Sozialmissbrauchshotline

Eine politische Partei hat eine Telefonnummer bekannt gegeben, auf der Bürgerinnen und Bürger angeblichen Sozialmissbrauch melden können. In diesem Zusammenhang tauchten verschiedene rechtliche Fragen auf. Wir haben festgehalten, dass zwar ein öffentliches Interesse an der Bekämpfung des Sozialmissbrauchs besteht, es aber ausschliesslich eine Aufgabe der zuständigen Behörden ist, solche Informationen zu bearbeiten.
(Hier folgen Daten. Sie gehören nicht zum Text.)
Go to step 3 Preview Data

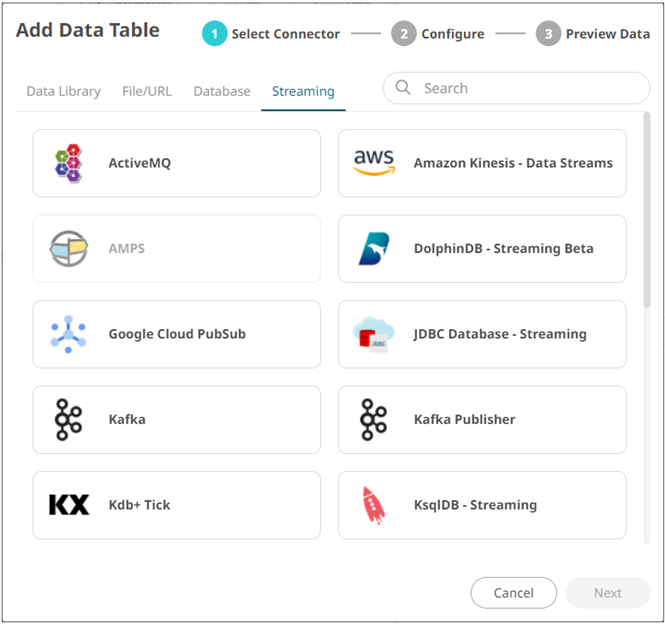593,34
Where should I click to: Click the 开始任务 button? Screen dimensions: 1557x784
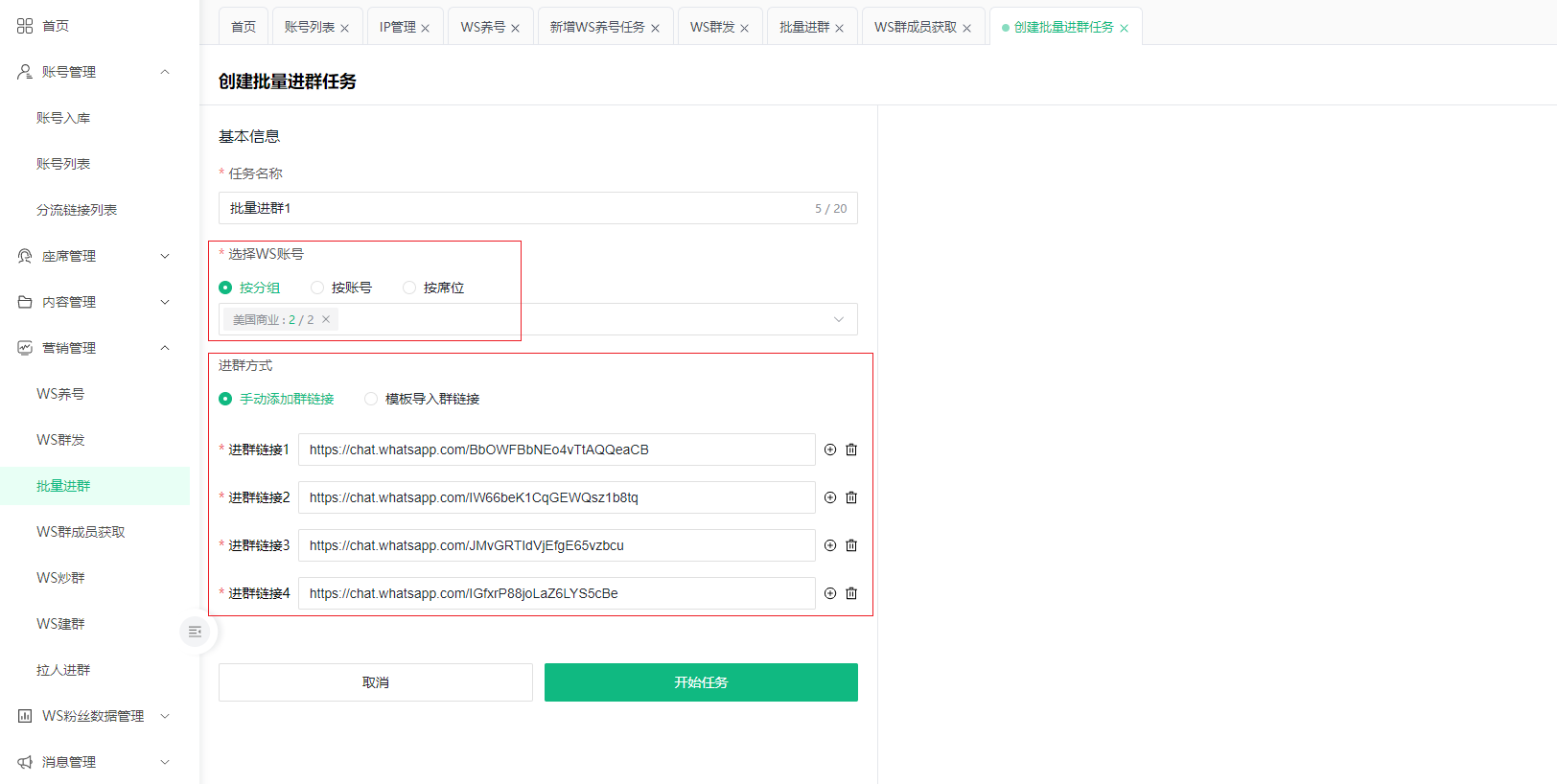(x=701, y=682)
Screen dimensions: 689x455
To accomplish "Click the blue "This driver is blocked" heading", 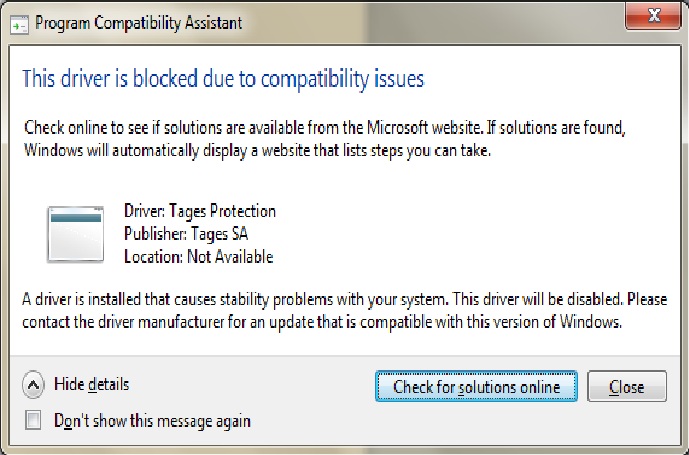I will tap(223, 79).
Nachdem durch die Medien bekannt geworden war, dass eine politische Partei eine Telefonnummer eingerichtet hat, über die Bürgerinnen und Bürger vermeintlichen Sozialmissbrauch melden können, haben wir zu dieser Problematik Stellung genommen. Dabei geht es um die Frage, ob Staatsaufgaben ohne ausdrücklichen gesetzlichen Auftrag auch von privaten Personen wahrgenommen werden dürfen. Eine ausdrückliche Ermächtigung für private Personen besteht, wenn sie gestützt auf das öffentliche Interesse am Kampf gegen den Sozialmissbrauch die zuständigen Behörden direkt benachrichtigen. Anders ist es hingegen, wenn die Anzeige an eine private Institution ergeht. Wir haben festgestellt, dass im Bereich der Sozialversicherungsgesetzgebung des Bundes keine gesetzliche Grundlage besteht für die Delegation solcher sozialpolizeilicher Aufgaben an Private. Gleichzeitig und unabhängig von der Frage der Rechtsgrundlage kann gegen eine solche private Stelle von einer betroffenen Person Klage wegen widerrechtlicher Verletzung der Persönlichkeit eingereicht und die Löschung der gespeicherten Daten verlangt werden.